Adams in making his presentation emphasized that the council’s vote that evening should not be framed as a judgment of the merits of the initiative but should reflect only the council’s decision on the advisability of the timing of the initiative election based upon the legal requirements and considerations. Nevertheless, in their remarks, both Musser and Bozar engaged in a critical review of the initiative itself, although Bozar did dwell on the legal issues pertaining to the city’s potential liability in scheduling the election both immediately and next year.
“There is nothing in here that is going to benefit the city of Upland,” Bozar said. “It is all to the benefit of the proponent. There is no sense rushing to spend $180,000 to do that.”

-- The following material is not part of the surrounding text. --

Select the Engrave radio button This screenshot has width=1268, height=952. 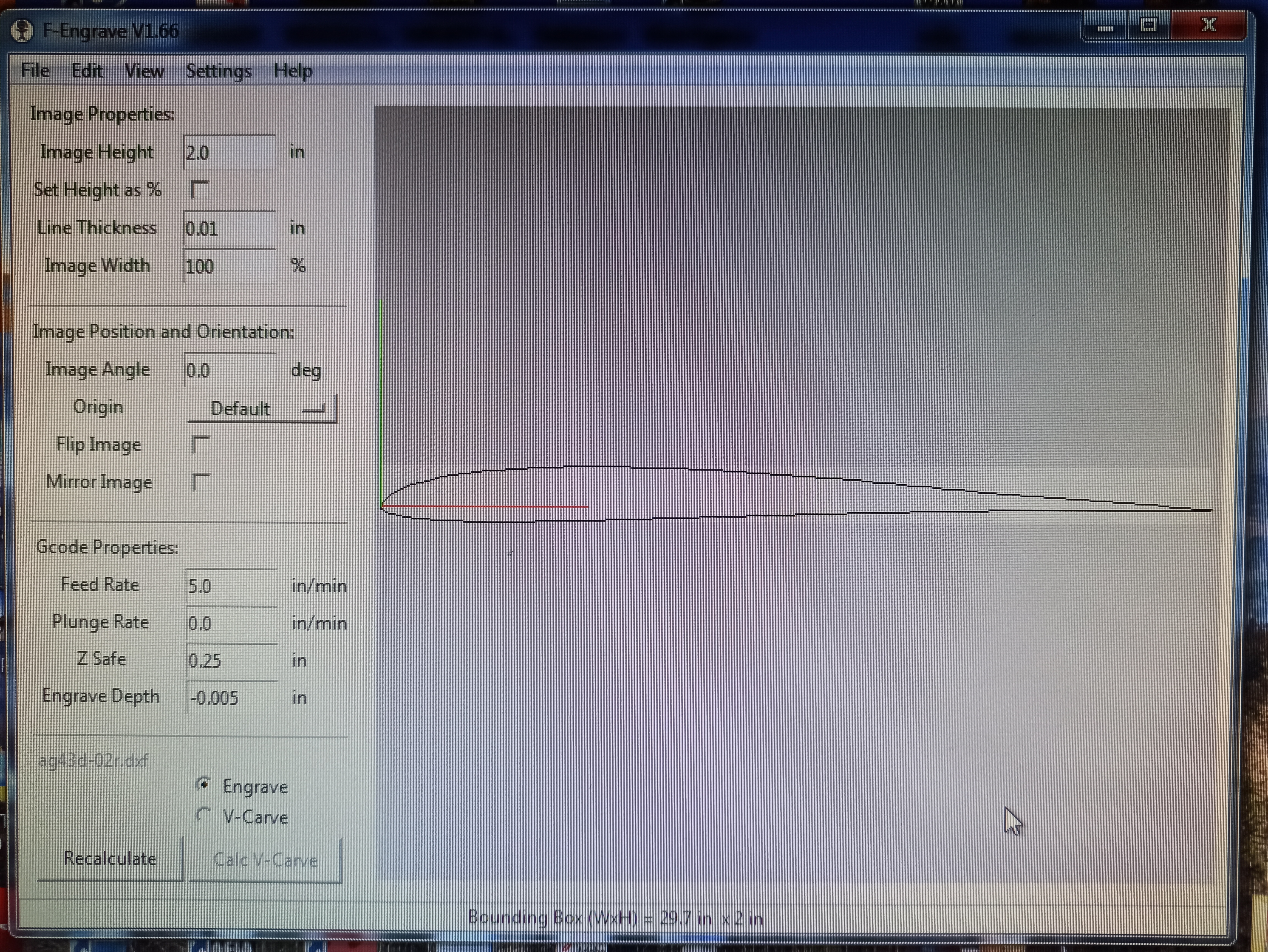coord(203,784)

In making his remarks, Bozar caused Adams to cringe, as did Musser when, in explaining why he was voting to hold off on the initiative election until 2016, he said, “Our community is not ready for this.”
Councilman Gino Filippi during the discussion relating to the initiative expressed dismay at the manner in which Adams had laid out the city council’s options and alternatives. He suggested that Adams and staff had evinced bias toward the initiative and those who had endorsed the petitions calling for a vote upon it by providing the council with a limited set of alternatives, when the council’s direction, given at a council meeting last month, was to explore all options.
Filippi told the Sentinel, “The city attorney’s prior comments and the staff report clearly indicated a level of prejudice. There was a great effort by the city attorney and city staff in coming up with a competing ordinance to uphold the existing ban of medical marijuana dispensaries to the point that a sample ordinance upholding the ban was provided to the city council. However, there was no effort on a compromise ordinance such as was done in Yucca Valley. In addition, contrary to the staff report, there was never any discussion and/or direction from city council in closed session or public meeting to justify the direction the city attorney and staff undertook. In my view, this was a violation of law. I do think Musser and Bozar have intended on denying the petitioners their due process for a special election since the signatures were verified.”
When asked if the initiative’s proponents would undertake a legal challenge of the council’s vote and seek an injunction to force the city to hold the special election for the initiative this year, Welty told the Sentinel, “Our lawyer is looking into that right now.”